The CEPA authors endorse Minister Ryan’s reluctance to permit a new LNG importation terminal on the grounds that some of the gas likely to be imported would be fracked, that is, recovered using a technique called hydraulic fracturing, which has enabled a boom in gas production from shale deposits in the US and elsewhere.

Controversial

The technique has been controversial, with concerns about the escape of fugitive gas, earth tremors and damage to watercourses. There is no fracking permitted in Ireland (nor are new exploration licences of any kind) and there has been a fracking moratorium onshore in the UK since 2019.

This has recently been lifted by the new prime minister Liz Truss and hydraulic fracturing has long been a feature in the North Sea.

The minister will further be aware that Ireland imports around 75% of its gas from Britain which has several LNG terminals which import fracked gas. Since molecules of methane do not carry identity papers, it is not possible to know what percentage of Ireland’s gas imports are fracked, but it is certainly not zero.

Ireland’s electricity imports from Britain must include a portion of nuclear power too, since electrons are also anonymous, and a new interconnector is planned with France, which perforce will deliver nuclear electricity.
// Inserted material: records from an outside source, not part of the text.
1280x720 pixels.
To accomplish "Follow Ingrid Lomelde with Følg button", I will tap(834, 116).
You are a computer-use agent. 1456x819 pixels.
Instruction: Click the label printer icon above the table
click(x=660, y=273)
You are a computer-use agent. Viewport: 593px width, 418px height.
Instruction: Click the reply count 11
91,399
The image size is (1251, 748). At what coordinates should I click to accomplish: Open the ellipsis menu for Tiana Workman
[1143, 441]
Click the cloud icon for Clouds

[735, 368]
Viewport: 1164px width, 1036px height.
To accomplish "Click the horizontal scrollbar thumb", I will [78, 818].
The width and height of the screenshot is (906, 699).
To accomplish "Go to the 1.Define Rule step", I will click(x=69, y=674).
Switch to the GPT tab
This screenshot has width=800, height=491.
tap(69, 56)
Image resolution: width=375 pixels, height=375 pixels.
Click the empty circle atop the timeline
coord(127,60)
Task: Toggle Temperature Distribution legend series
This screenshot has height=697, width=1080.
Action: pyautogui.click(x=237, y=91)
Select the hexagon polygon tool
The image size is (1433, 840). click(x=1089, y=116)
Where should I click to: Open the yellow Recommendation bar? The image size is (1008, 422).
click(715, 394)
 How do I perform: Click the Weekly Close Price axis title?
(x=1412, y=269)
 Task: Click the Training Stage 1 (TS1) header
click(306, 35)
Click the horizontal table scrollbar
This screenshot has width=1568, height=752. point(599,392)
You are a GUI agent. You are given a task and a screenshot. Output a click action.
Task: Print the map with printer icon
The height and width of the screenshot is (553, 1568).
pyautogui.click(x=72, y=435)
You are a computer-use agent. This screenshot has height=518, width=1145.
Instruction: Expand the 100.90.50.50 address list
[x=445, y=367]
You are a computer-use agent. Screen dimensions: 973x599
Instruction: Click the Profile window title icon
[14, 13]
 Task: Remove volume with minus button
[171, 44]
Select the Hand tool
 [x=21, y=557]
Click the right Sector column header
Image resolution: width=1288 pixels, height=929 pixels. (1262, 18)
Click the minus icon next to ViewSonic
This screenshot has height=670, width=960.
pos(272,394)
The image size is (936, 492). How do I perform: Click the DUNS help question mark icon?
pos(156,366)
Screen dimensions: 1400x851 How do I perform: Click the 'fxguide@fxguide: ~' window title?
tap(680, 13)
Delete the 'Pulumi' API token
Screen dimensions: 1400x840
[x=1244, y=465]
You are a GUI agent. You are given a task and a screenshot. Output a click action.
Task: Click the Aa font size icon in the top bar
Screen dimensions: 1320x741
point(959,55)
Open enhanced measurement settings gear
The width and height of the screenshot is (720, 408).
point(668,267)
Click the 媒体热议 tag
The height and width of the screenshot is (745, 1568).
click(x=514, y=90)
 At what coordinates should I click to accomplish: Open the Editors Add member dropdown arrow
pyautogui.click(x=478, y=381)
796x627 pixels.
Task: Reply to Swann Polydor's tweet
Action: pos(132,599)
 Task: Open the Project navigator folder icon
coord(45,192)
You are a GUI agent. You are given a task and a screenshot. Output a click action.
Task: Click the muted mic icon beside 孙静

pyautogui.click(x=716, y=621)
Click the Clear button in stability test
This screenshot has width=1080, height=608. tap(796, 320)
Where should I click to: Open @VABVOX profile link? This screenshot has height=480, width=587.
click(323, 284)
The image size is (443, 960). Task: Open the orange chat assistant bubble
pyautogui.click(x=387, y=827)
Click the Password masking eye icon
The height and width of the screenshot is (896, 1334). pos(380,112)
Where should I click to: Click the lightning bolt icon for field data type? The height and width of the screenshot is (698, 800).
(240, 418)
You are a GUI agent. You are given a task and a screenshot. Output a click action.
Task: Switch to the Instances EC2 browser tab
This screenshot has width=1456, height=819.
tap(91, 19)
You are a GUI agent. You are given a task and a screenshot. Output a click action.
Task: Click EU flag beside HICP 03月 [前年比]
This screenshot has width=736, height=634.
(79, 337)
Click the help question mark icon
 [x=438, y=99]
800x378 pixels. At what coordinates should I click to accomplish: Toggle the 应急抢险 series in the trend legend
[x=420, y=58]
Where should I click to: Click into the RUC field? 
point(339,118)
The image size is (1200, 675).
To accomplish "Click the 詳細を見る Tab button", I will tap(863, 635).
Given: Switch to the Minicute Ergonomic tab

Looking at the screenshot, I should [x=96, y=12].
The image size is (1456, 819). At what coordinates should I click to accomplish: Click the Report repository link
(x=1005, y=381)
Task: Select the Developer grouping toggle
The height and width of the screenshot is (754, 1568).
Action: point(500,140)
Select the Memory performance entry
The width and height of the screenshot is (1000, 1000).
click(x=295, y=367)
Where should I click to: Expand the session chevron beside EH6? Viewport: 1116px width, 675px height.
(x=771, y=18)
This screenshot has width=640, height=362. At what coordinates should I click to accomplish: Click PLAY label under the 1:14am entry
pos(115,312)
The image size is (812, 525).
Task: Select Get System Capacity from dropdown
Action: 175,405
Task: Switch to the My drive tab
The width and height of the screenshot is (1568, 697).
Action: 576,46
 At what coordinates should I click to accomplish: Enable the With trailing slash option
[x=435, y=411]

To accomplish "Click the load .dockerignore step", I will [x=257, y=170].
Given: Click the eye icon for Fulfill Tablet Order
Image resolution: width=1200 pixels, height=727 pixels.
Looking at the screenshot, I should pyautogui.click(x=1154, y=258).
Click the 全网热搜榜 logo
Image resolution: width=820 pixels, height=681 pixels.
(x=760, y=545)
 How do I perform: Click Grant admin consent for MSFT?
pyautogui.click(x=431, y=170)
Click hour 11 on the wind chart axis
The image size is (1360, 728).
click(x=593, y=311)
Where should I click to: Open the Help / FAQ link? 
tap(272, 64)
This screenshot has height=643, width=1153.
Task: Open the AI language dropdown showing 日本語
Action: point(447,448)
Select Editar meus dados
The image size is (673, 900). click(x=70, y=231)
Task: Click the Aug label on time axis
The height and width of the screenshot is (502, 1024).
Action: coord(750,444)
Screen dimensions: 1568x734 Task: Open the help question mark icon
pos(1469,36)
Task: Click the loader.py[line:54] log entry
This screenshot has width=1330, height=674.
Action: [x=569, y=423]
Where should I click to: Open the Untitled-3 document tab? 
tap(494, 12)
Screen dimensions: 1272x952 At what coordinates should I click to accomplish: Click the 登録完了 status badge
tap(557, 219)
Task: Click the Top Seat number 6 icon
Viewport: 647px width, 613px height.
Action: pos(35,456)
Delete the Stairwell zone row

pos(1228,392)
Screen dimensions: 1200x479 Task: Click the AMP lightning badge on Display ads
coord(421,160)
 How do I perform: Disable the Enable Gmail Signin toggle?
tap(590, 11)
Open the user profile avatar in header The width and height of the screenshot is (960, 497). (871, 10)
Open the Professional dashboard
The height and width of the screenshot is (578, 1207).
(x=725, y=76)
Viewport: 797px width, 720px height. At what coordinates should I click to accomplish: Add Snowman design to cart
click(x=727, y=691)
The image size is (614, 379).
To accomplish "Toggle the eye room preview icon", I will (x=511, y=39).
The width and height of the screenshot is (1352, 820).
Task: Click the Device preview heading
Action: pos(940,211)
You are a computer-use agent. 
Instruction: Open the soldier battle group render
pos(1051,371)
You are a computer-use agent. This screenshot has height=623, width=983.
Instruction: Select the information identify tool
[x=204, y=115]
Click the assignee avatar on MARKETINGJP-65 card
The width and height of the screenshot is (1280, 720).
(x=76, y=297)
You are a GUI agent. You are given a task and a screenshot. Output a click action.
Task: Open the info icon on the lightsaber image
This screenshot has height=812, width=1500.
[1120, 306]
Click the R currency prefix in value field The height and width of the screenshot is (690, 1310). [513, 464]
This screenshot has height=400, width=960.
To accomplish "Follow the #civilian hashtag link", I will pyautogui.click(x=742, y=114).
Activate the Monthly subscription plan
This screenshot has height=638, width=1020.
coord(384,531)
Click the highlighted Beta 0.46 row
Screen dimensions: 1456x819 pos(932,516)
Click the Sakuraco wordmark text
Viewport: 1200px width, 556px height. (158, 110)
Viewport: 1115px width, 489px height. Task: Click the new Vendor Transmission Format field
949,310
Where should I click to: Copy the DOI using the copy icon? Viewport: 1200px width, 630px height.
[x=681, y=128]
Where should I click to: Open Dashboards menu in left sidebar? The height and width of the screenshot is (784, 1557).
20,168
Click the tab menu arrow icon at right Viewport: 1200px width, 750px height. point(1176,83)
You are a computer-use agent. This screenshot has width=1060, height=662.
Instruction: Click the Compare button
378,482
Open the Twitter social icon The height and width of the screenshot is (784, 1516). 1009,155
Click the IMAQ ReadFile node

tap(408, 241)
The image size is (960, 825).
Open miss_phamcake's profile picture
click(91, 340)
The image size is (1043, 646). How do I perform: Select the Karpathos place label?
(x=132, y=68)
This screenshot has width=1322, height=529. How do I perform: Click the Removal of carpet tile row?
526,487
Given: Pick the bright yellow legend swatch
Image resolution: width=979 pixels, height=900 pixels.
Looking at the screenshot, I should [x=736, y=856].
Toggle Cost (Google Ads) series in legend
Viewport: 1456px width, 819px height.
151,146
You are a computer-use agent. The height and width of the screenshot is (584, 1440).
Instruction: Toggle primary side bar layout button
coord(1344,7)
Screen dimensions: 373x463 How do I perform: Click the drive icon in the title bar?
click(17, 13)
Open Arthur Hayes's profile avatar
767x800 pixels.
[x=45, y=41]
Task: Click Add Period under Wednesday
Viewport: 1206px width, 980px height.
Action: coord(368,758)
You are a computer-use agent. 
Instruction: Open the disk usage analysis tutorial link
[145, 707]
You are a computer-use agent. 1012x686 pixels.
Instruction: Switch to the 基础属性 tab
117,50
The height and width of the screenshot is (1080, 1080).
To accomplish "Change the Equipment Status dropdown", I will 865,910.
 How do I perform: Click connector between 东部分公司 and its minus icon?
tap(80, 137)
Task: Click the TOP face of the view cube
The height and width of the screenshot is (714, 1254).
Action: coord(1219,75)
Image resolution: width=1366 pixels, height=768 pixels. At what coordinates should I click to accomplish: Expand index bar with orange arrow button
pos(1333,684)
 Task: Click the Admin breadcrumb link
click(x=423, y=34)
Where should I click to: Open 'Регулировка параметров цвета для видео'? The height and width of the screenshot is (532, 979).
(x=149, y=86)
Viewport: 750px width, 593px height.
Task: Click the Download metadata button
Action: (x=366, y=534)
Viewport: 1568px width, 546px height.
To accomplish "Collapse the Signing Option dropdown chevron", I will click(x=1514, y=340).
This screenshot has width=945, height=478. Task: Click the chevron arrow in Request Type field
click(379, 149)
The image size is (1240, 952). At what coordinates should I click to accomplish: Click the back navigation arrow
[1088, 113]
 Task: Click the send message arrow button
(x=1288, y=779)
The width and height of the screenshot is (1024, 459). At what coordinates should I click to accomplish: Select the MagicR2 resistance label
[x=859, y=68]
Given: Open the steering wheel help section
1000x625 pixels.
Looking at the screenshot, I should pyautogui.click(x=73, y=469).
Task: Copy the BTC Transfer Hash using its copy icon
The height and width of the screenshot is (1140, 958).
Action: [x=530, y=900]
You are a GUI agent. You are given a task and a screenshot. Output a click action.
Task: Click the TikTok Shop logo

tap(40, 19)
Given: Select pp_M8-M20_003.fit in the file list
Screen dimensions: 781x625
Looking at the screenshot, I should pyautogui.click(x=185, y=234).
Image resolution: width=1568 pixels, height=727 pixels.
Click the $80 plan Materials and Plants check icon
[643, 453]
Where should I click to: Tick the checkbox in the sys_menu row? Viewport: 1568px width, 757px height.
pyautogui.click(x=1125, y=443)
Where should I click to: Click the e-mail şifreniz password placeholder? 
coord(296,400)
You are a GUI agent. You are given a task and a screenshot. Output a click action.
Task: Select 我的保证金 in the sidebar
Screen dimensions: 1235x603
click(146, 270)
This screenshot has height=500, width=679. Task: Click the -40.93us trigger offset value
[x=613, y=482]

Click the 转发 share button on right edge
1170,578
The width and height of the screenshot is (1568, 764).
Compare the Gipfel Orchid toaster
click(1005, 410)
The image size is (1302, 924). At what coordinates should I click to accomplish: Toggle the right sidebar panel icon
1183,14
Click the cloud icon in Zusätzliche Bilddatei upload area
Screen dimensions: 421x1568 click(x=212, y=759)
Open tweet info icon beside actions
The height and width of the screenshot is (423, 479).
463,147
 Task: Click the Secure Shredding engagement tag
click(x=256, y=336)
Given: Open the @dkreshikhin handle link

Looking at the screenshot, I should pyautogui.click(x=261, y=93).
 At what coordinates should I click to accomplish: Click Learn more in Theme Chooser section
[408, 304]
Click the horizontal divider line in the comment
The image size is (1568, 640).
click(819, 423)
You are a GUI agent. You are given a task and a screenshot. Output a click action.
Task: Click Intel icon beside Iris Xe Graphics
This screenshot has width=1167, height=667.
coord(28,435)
CEPA goes on to rule out exploration ... perhaps in the vicinity of the existing subsea Corrib platform, where €3.6bn of infrastructure is in place

The status of Ireland as a non-nuclear, anti-fracking, citadel of virtue is an affectation and it is surprising that CEPA has chosen to feed the illusion that foregoing an LNG terminal keeps the virtue intact.

In any event, the promoters of the LNG terminal on the Shannon estuary have indicated a willingness to source LNG only from virtuous countries like Mexico, where fracking is not employed. To be crystal clear, when you switch on the gas tomorrow, or plug in the washing machine, you will be using some proportion of fracked gas and of nuclear electricity.

CEPA goes on to rule out exploration, using legacy licences, for any additional gas that might be located, perhaps in the vicinity of the existing subsea Corrib platform, where €3.6bn of infrastructure is in place, along with onshore gas pipelines, built and paid for and likely to be idle, well before the end of useful asset life, within a short few years.

The reasons given are: ‘additional domestic production of natural gas above forecasted demand could lock Ireland into a high-gas energy market’ and that ‘the volume of any potential additional natural gas discoveries cannot be known’.

Since gas-fields rarely prove to last more than a couple of decades (output from Corrib commenced in 2015 and is already in decline) the first objection is debatable – Ireland will need gas as far out as 2050, not least to back-up intermittent renewables, even if nuclear is eventually permitted.

Of course, the volume of potential discoveries is unknown – that’s why it’s called exploration. From the Government’s point of view, who cares if some explorers, using their own money, come up empty? The CEPA report, now out for public consultation, is hardly the last word on energy security.